Zion calls. Will we have the courage to get there?
Conclusion
I am starting to notice that my questions all can be answered in the affirmative. However, I am not trying to create quizzes. I am trying to ask questions that make us think. I believe that Zion calls and that our relationship with and our understanding of God will be the impetus that makes that call echo across the world.
It is our obligation to make sure we understand the uniqueness of each of God’s attributes.
- What does it mean for Him to love me?
- How can He and I grow in a loving relationship?
However, I would propose that our understanding of His attributes is limited until we understand their integration and relatedness.

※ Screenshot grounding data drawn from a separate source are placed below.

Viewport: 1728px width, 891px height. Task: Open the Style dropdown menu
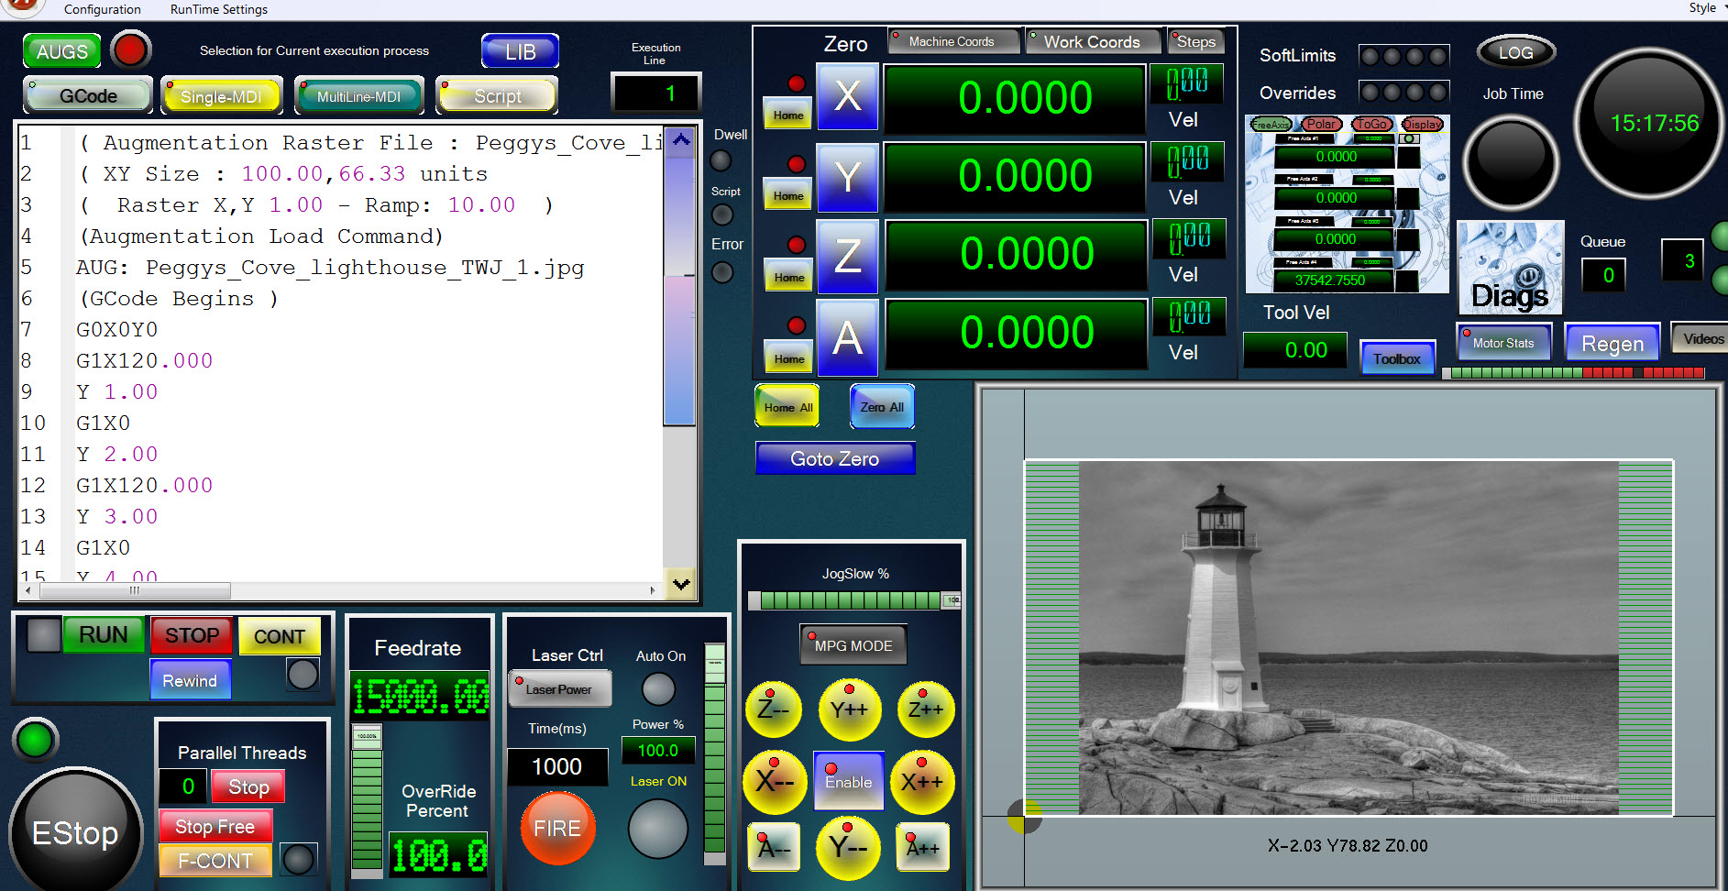point(1705,8)
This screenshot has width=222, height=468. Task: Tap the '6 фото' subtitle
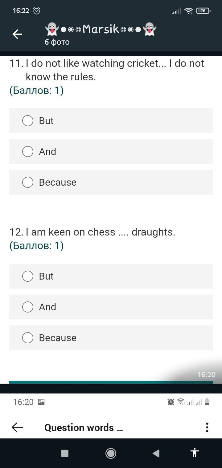pos(57,42)
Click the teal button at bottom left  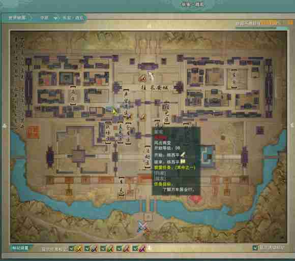20,248
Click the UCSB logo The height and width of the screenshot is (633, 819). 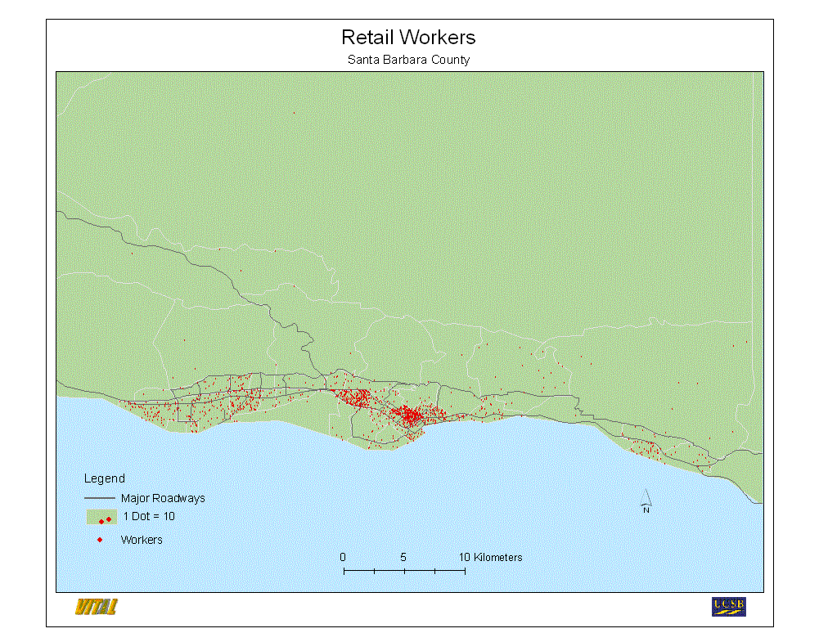[x=728, y=606]
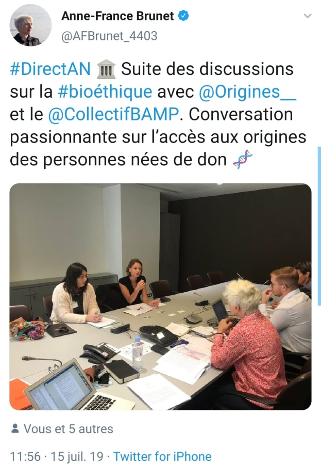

- How can he be wise (have good judgment) when he knows the future perfectly?
- How does He exercise faith if he is beyond time?
- How does God relate to us if he is unmoved by our petitions?
It is essential that we struggle to understand Him. In this struggle, we should be careful not to imperfect him. Andrew Skinner shares this point. I will use it to conclude.
Thus everything of sacred significance connected with our future rests on both our coming to know about God the Eternal Father and, ultimately, our coming to know Him. “If men do not comprehend the character of God,” said Joseph Smith, “they do not comprehend themselves” (Teachings, 343). God and men are of the same divine, eternal species, and if we do not comprehend the nature of God, we cannot appreciate our divine parentage nor the very real potential we possess to become like our heavenly parents.
However, here a caution needs to be emphasized. We must always remember that God is exalted—we are not! He is perfect—we are not! He must never be treated casually. He possesses almighty power. His “brightness and glory defy all description” (JS—H 1:17).